Why is it important to pick up such study papers, however scientifically flawed, and critically analyze them? The answer, which has to do with “good science-communication practice”, is given astutely by de Vocht: [I quote, because I can’t improve upon it] Given the methodological flaws described here but also mentioned, but not recognized as important, by the authors, they should have adopted an epistemological more modest and careful attitude with regard to their conclusion. Even more so because studies addressing these types of hypotheses tend to get picked up in mainstream media without the nuances of a peer-reviewed scientific article. [End quote]
This post was originally published on October 23, 2010. However, during transfer from the old to new system, the formatting went awry and the post got buried. I have updated it and added references. ~ February 18, 2014.
Papers discussed:
- Bonaguidi F, Michelassi C, Filipponi F, & Rovai D (2010). Religiosity associated with prolonged survival in liver transplant recipients. Liver Transplantation, 16 (10), 1158-63 PMID: 20818656
- de Vocht F (2011).

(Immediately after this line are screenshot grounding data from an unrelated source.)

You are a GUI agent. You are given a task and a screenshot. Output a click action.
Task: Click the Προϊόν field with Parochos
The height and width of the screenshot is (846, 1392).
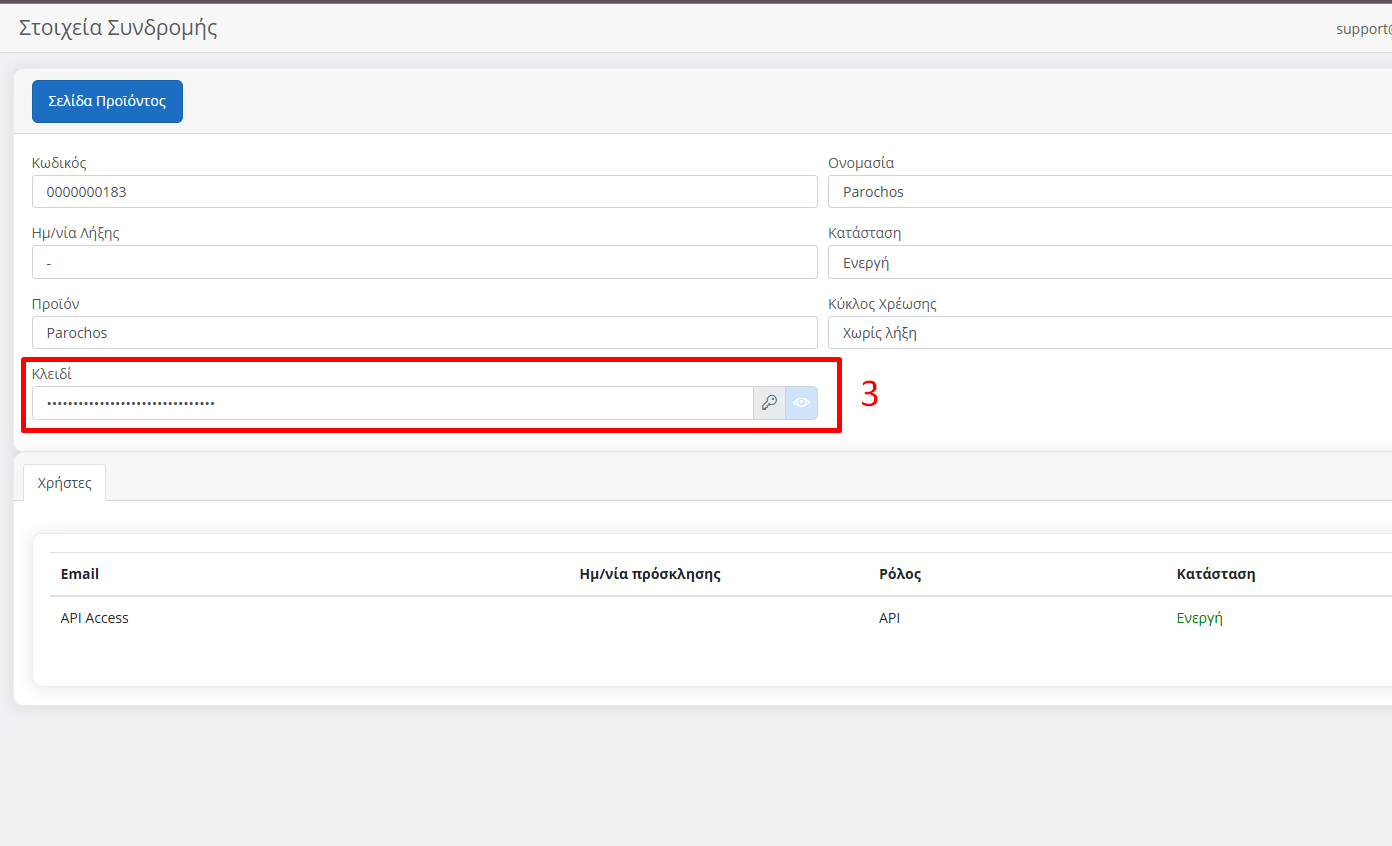(425, 333)
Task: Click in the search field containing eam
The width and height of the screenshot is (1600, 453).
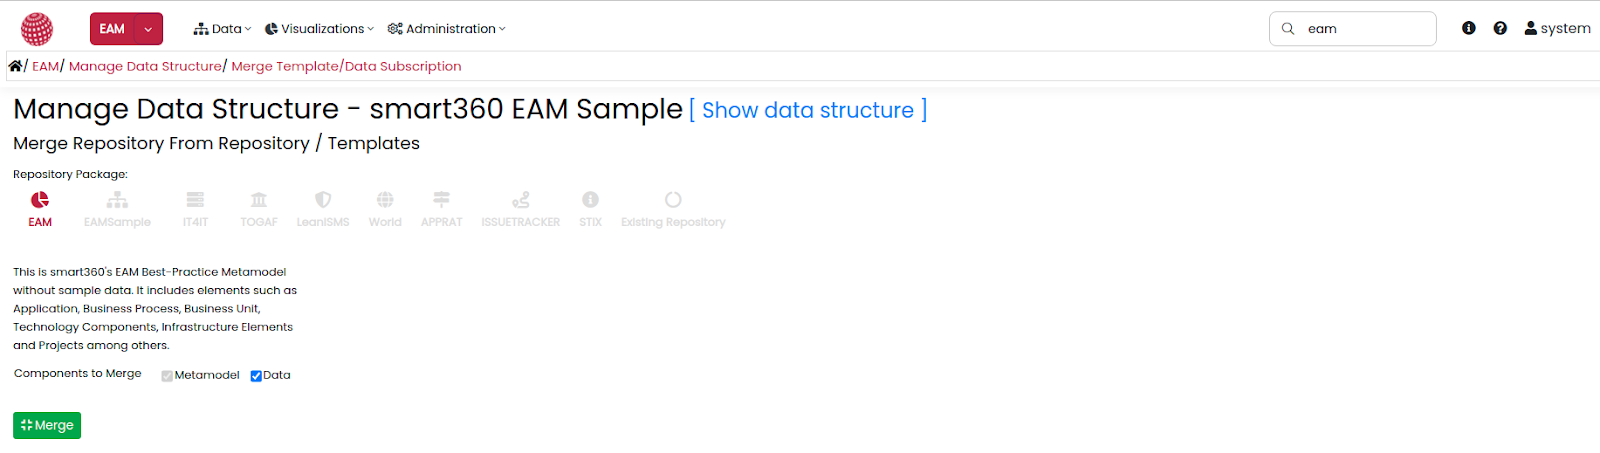Action: pyautogui.click(x=1353, y=29)
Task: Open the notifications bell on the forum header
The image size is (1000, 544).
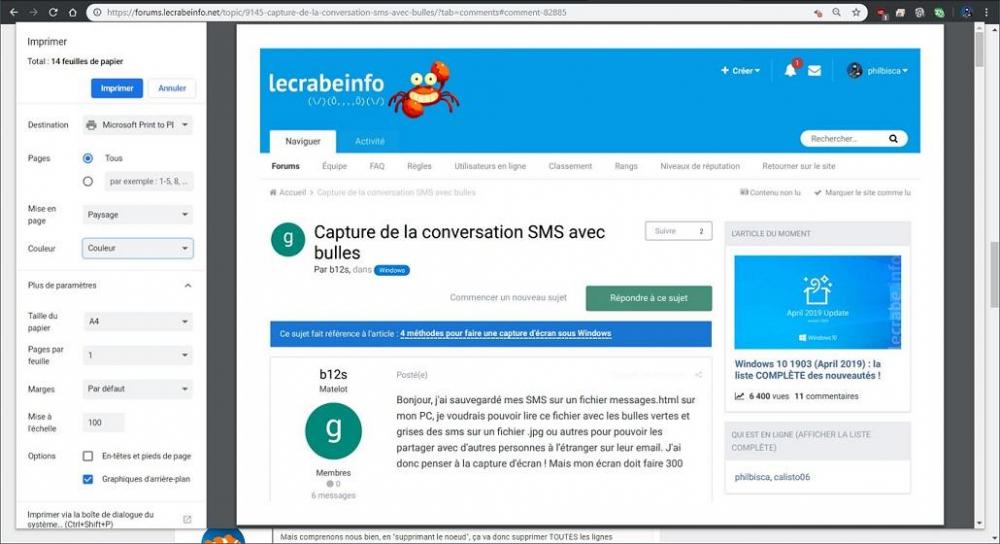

The influence of seeking God in the association between religiosity and prolonged survival in liver transplant recipients. Liver Transplantation, 17 (2) PMID: 21280195
And this is why I keep my religion and my science separate.
Although, I’ve seen much worse papers having nothing to do with religion (at least they considered some confounders). In fact, measuring anything in the soft sciences is difficult, so I don’t fault them for trying.
That is an admirable sentiment, Catherine, and thank you for commenting. Everyone’s religion (or lack thereof) is essentially a matter of personal realization, choice or preference. But trying to fit (‘shoehorn’ is the word I’d use) scientific research and clinical studies to conform to one’s worldview borne out of religious faith is one of the worst forms of confirmation bias, and is incompatible with science. This is why I do fault the authors for trying; as scientists, they should have known better.
Also, admittedly there are “much worse papers having nothing to do with religion“, but don’t you think this is a rather tu quoque argument given the context?
Organ? Surely, this was intended as a pun.